Python Forum
Regular Expressions - Printable Version

+- Python Forum (https://python-forum.io)
+-- Forum: Python Coding (https://python-forum.io/forum-7.html)
+--- Forum: General Coding Help (https://python-forum.io/forum-8.html)
+--- Thread: Regular Expressions (/thread-30863.html)



Regular Expressions - pprod - Nov-10-2020

Hi everyone,

I'm working on a regular expression to extract text from a pdf and I wonder whether I can tidy up the code a bit. I'm using pdfplumber to open the file in Python and upon doing so, Python prints line numbers (highlighted in bold below) that mess up with the text I want to extract.
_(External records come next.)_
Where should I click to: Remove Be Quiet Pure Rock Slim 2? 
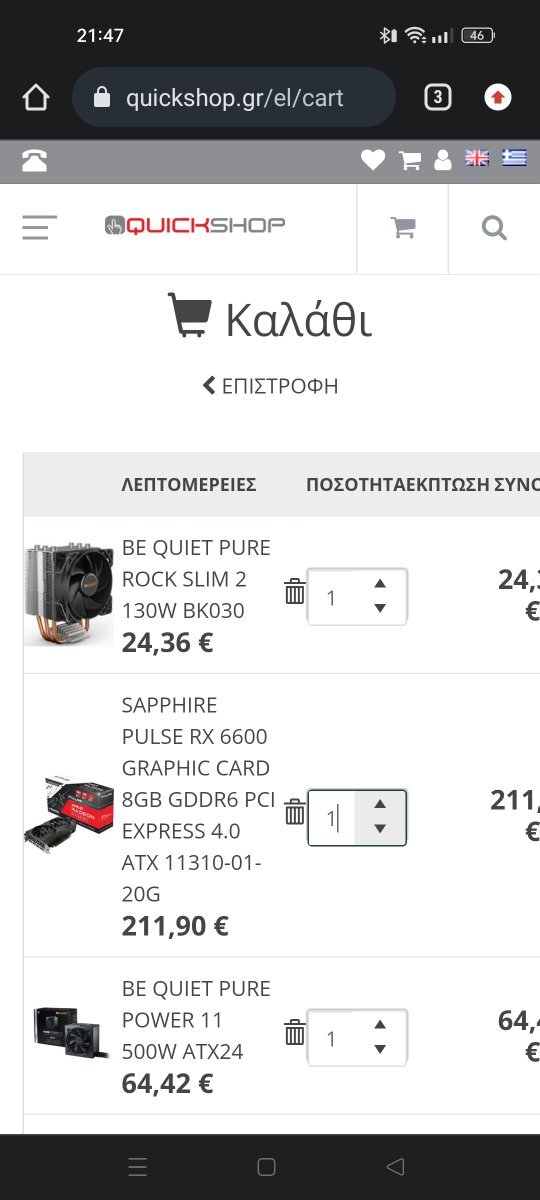click(x=294, y=591)
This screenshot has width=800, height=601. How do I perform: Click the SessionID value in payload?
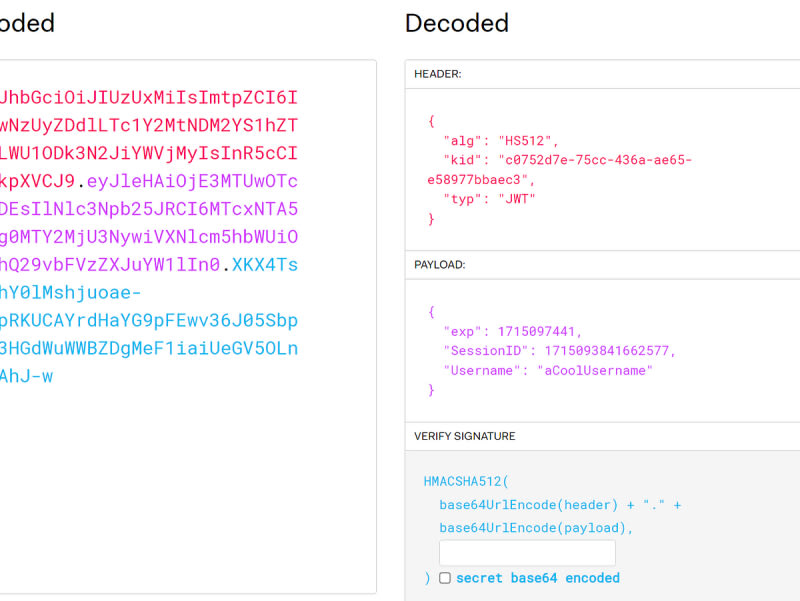[610, 351]
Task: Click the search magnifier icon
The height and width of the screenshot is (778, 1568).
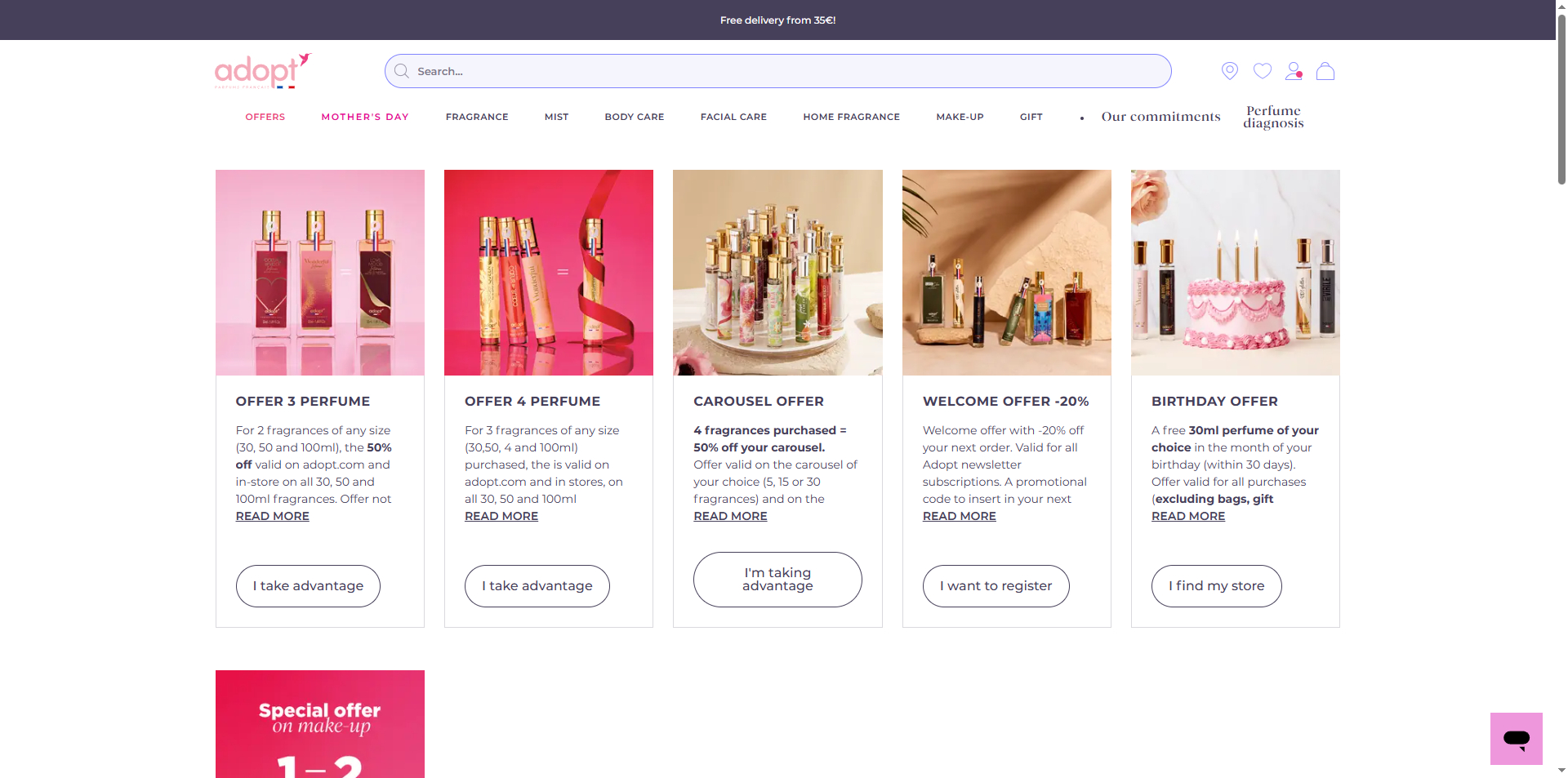Action: click(401, 71)
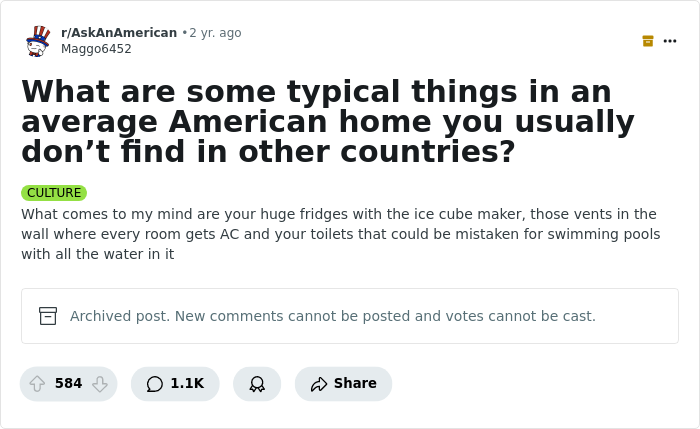Screen dimensions: 700x429
Task: Click the speech bubble comments icon
Action: pos(155,384)
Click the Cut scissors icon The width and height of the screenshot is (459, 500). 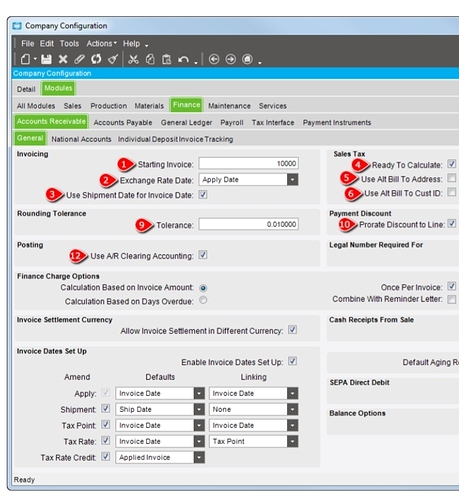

For example:

23
24
10.00 to 11.00 - with a
yellow overcoat with brown buttons
and green rims.
25
26
12.00 to 13.00 - with short
27 shredded jeans with holes.
28

The RE is:
result = re.compile(r'\d+[.]\d+ to \d+[.]\d+ - \D+\d+\D+')
matches = result.findall(text)
for match in matches:
    print(match)
And the output text is:
Output:
10.00 to 11.00 - with a yellow overcoat with brown buttons and green rims. 25 12.00 to 13.00 - with short 27 shredded jeans with holes.
In the output text above, 25 and 27 are line numbers, which I want to get rid of. Is it possible to stop Python from printing these line numbers?

Thanks!


RE: Regular Expressions - Gribouillis - Nov-10-2020

You could use catpuring groups
import re

text = """
23
24
10.00 to 11.00 - with a
yellow overcoat with brown buttons
and green rims.
25
26
12.00 to 13.00 - with short
27 shredded jeans with holes.
28
"""

result = re.compile(r'(?P<A>\d+[.]\d+ to \d+[.]\d+ - \D+)\d+(?P<B>\D+)')
matches = result.finditer(text)
for match in matches:
    print(match.group('A') + match.group('B'))
Output:
10.00 to 11.00 - with a yellow overcoat with brown buttons and green rims. 12.00 to 13.00 - with short shredded jeans with holes.



RE: Regular Expressions - pprod - Nov-13-2020

(Nov-10-2020, 06:53 PM)Gribouillis Wrote: You could use catpuring groups
import re

text = """
23
24
10.00 to 11.00 - with a
yellow overcoat with brown buttons
and green rims.
25
26
12.00 to 13.00 - with short
27 shredded jeans with holes.
28
"""

result = re.compile(r'(?P<A>\d+[.]\d+ to \d+[.]\d+ - \D+)\d+(?P<B>\D+)')
matches = result.finditer(text)
for match in matches:
    print(match.group('A') + match.group('B'))
Output:
10.00 to 11.00 - with a yellow overcoat with brown buttons and green rims. 12.00 to 13.00 - with short shredded jeans with holes.

Thank you. That works really well and now I know something about groups, which led me to learn that we can use the 'either or' condition within REs using ' | '. I changed the input text slightly (added line 23) to test whether I could also extract the sentence starting with 'At 9.00 -' using the same RE. However, this doesn't do the trick and I can't figure out what I'm doing wrong.


import re
 
text = """
23 At 9.00 - people playing banjos wearing fancy clothes
24
10.00 to 11.00 - with a
yellow overcoat with brown buttons
and green rims.
25
26
12.00 to 13.00 - with short
27 shredded jeans with holes.
28
"""
 
result = re.compile(r'((\w+ \d+[.]d+ - \D+)|(?P<A>\d+[.]\d+ to \d+[.]\d+ - \D+)\d+(?P<B>\D+))')
matches = result.finditer(text)
for match in matches:
    print(match.group('A') + match.group('B'))
Output:
10.00 to 11.00 - with a yellow overcoat with brown buttons and green rims. 12.00 to 13.00 - with short shredded jeans with holes.
Any suggestions? Thank you!


RE: Regular Expressions - bowlofred - Nov-13-2020

What do you mean by line 23? Your post doesn't seem to have any changes and only goes to line 19.


RE: Regular Expressions - pprod - Nov-13-2020

(Nov-13-2020, 07:36 AM)bowlofred Wrote: What do you mean by line 23? Your post doesn't seem to have any changes and only goes to line 19.

I mean the line that starts with 23 in the 'text' string, which is line 4 in the code.